The most frustrating thing about Congress’ inability to take appropriate action is that a reasonable plan was offered over a year ago by the bipartisan commission appointed by President Obama and chaired by former Sen. Alan Simpson and Erskine Bowles, former President Bill Clinton’s chief of staff. A couple of weeks ago, both men testified before the “super committee” charged with finding a compromise, and they even offered a new outline designed to effect a compromise.

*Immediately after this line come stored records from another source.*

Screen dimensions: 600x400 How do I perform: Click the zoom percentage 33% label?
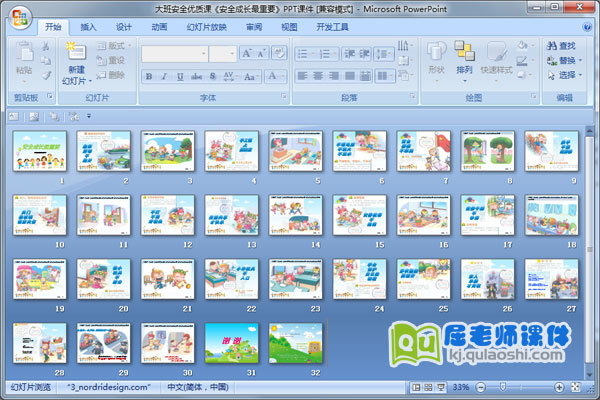point(461,387)
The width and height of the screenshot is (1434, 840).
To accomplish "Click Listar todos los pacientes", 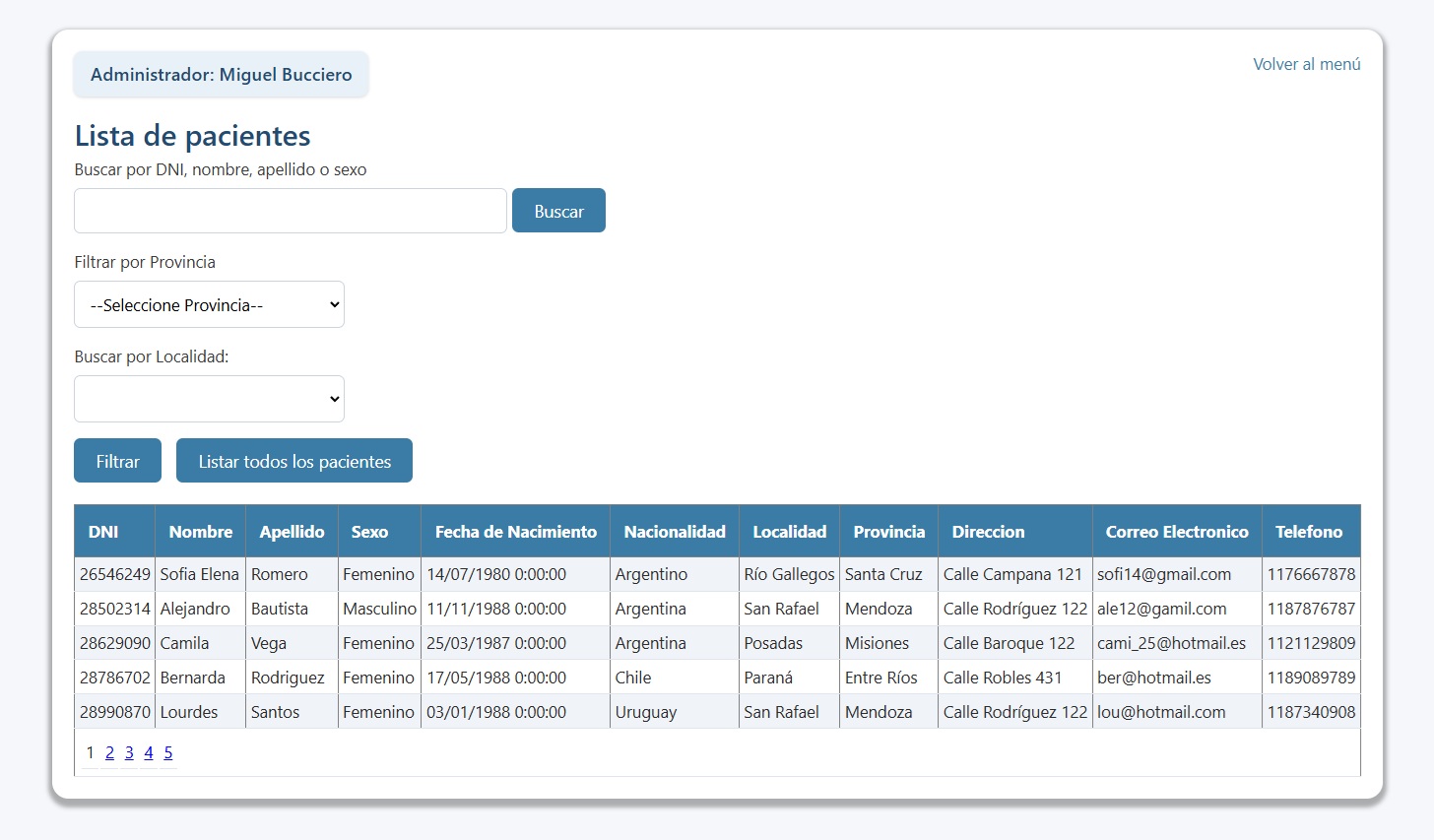I will click(x=294, y=461).
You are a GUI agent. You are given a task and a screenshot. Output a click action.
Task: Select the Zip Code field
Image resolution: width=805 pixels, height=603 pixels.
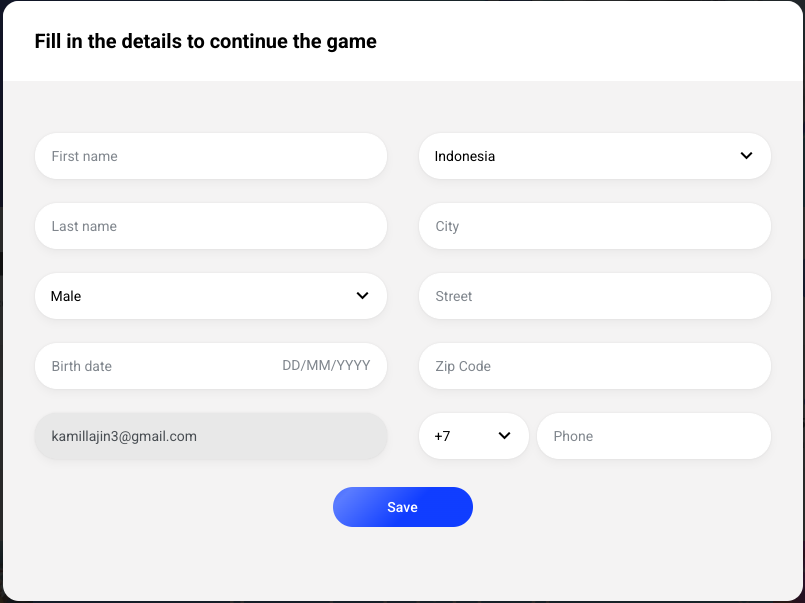pyautogui.click(x=594, y=366)
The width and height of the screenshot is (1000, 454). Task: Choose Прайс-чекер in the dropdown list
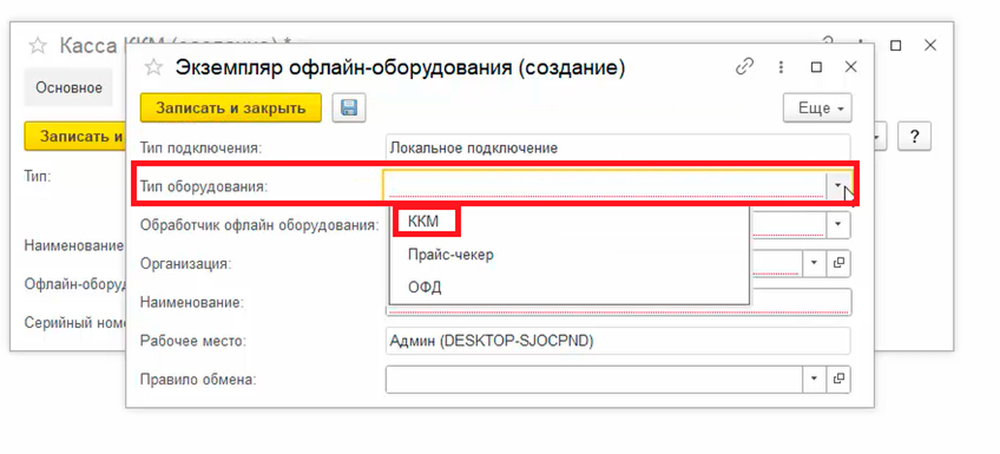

But Congress rejected that solution last year and has effectively rejected it again, and the troubling truth is that there are too many members who don’t want to find a solution. Democrats know that any plan that threatens Social Security or Medicare can be used against the Republicans next year, and Republicans want to use the deficit issue against President Obama. Apparently, winning the next election is more important to them than resolving the nation’s fiscal crisis.
Any solution is going require some sacrifice from most, if not all of us. We all might have to sacrifice some benefits, pay higher taxes or both to eliminate the deficit, and it’s time Congress admits it. They can’t continue to protect their own constituencies at the expense of carrying out their fiscal responsibilities.
They also can’t blame the president for their failure. Constitutionally, the president is required to provide information to Congress and recommend measures for their consideration. He has done that both directly and indirectly through the Simpson-Bowles Commission. Congress has basically rejected his recommendations, and that’s their right. But since U.S. senators and representatives rejected it, they are obligated by their oath of office to produce a budget. It’s their Constitutional responsibility, not the president’s.
It’s also their obligation as patriots.
One step they could take is to heed a suggestion made this week by Simpson’s successor, Sen. Mike Enzi. Enzi said passing a comprehensive deficit reduction plan may be too difficult, and Congress should take smaller steps focusing on parts of the plan that both sides can agree on to “eliminate what both sides see as leverage.”
If Congress really wants to solve the nation’s deficit problems, it will take Enzi’s advice, and it will seriously reconsider the compromises suggested by Simpson and Bowles.